Quell’abbraccio lungo una vita

Vidi la semifinale di Barcellona seduto sul divano, da solo, in un casa piccola e con un televisore a misura di casa. 
First, il mio cane, quella sera aveva capito e non venne a sedersi al mio fianco com’era solito fare. Ci provava, anzi, poveretto, saliva, si sdraiava vicino ma dopo pochi secondi scendeva, saliva di nuovo e riscendeva. Così per 96 minuti. Un inferno per tutti.
Per lei no. Aurelia aveva appena 7 mesi, la cullavo col piede, trasformava la nevrosi del dondolio in una sorriso dolcissimo, perenne. Forse sapeva. 

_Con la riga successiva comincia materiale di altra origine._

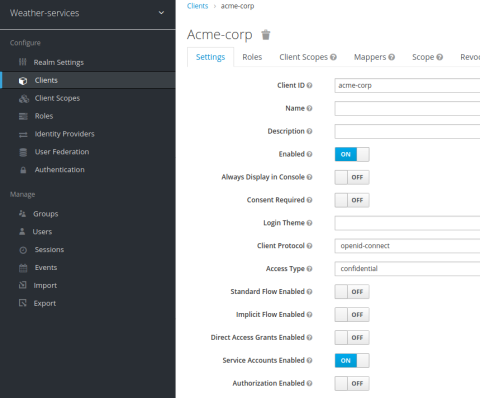Open the Client Protocol dropdown
The width and height of the screenshot is (480, 398).
[407, 246]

Non parlavo, non commentavo, non inveivo, soffrivo una trans agonistica opposta alla intensità del match. Con lui ne parlammo solo dopo quella notte, prima non si doveva neanche far finta di pensarci. Era stato il nostro patto segreto, ne facemmo altri di quei patti segreti, anche dopo. 
Al fischio finale stremato ebbi solo la forza di mandargli un messaggio fatto di poche parole: ”Andiamo, ora o mai più”.
Sapevamo bene entrambi che la nostra storia di tifosi adolescenti si sarebbe conclusa da quarantenni a Madrid . 
Dopo quell’avventura, comunque fossero andate le cose, la nostra passione sarebbe cambiata, non finita, mutata. Non avremmo più inseguito quel sogno con lo stesso vigore, con la stessa volontà, con le stesse tensioni, con gli stessi entusiasmi. 10 anni fa in Italia c’erano circa 4 milioni di tifosi interisti, 70 milioni nel Mondo, moltissimi dei quali, anche noi, neanche nati quando Herrera , Mazzola , Miani e Jair avevano portato la squadra, per due volte, sul tetto d’Europa. 

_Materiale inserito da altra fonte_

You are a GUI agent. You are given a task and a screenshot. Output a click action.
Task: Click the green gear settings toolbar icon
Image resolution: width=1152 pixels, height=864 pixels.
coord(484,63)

Più o meno 20.000 erano i biglietti a disposizione per la finale di Madrid Una manciata di biglietti per tre generazioni di tifosi: un’impresa ai limiti dell’impossibile. 
Un rapido calcolo statistico ci diceva che rapportando la richiesta di 300.000 persone-tante furono le domande arrivate in sede-con i 20.000 biglietti disponibili il risultato sarebbe stato 2 a Madrid, 30 sul divano. 
Furono giorni lunghissimi, diventava difficile; i canali degli Inter club erano impossibili da attivare, il nostro era sempre stato un tifo indipendente, libero da legami. Solo Lei, la maglia. 


I giorni passavano, e le speranze si affievolivano quando a cinque giorni dalla partita Claudio mi disse che potevo chiamare in sede per conto del suo amico Piero. Avrebbe cercato di aiutarci. 
Il 17 Maggio alle ore 21:08 ricevemmo la conferma della disponibilità.Cosi fu. 

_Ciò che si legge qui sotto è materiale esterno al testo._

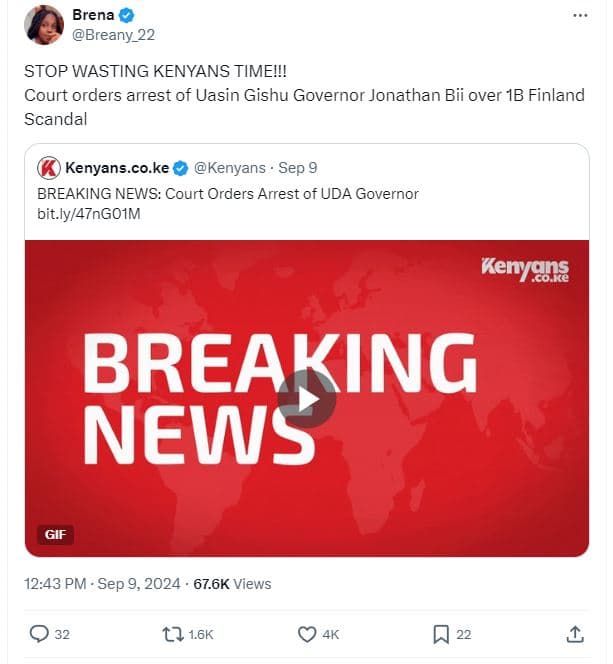Open the quoted tweet's BREAKING NEWS headline text
Screen dimensions: 613x664
pos(227,194)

Arrivati a Madrid con voli taxi da Malpensa ci dividemmo per qualche ora per poi ritrovarci nei pressi dello stadio. Per molti il Santiago Bernabeu era lo stadio della vittoria del mondiale ‘82, di Pertini tifoso che diceva a Re Juan Carlos, agitandosi, “non ci prendono più”. Un ricordo felice insomma. Per noi invece era lo stadio dove Carlós Alonso Gonzales detto Santilliana, in cinque anni da centravanti del Real ci aveva fatto 6 gol eliminandoci dalle coppe 4 volte su 4. 
Nulla di cui essere sereni insomma


Era già tempo di entrare ma dovemmo separarci. I nostri biglietti non erano dello stesso settore e sebbene avessimo potuto fare qualcosa per essere vicini preferimmo lasciare tutto così com’era stato stabilito. Ça va sans dire. 
Il resto è storia. I ragazzi fecero quello che oggi è scritto nelle enciclopedie dello sport alla voce TRIPLETE. In una sera di maggio il sogno di molti e l’incubo di moltissimi altri si realizzarono pienamente. 

Ci trovammo poi, fuori, colmi di una gioia tanto irrazionale quanto impossibile da descrivere e con un tatuaggio nel cuore, uguale, identico. Ci abbracciammo, saltando e cantando per un tempo che ci parve lunghissimo. 
Ce lo siamo raccontato, quell’abbraccio, centinaia di volte, come fosse accaduto il giorno prima. 
Fu il più lungo scambiatoci in una vita di amicizia. Non l’ho più riabbracciato in quel modo. 
Non abbiamo neanche una foto insieme di quella notte memorabile, meglio così, non ce la saremmo raccontata così tante volte se ci fossero state delle foto. E neanche l’avrei raccontata a voi quella lunga notte di Maggio. 
L’immagine da ricordare è quell’abbraccio, quell’abbraccio lungo una vita e il nostro tatuaggio sul cuore. 

Ciao amico mio, noi c’eravamo quella notte di 10 anni fa.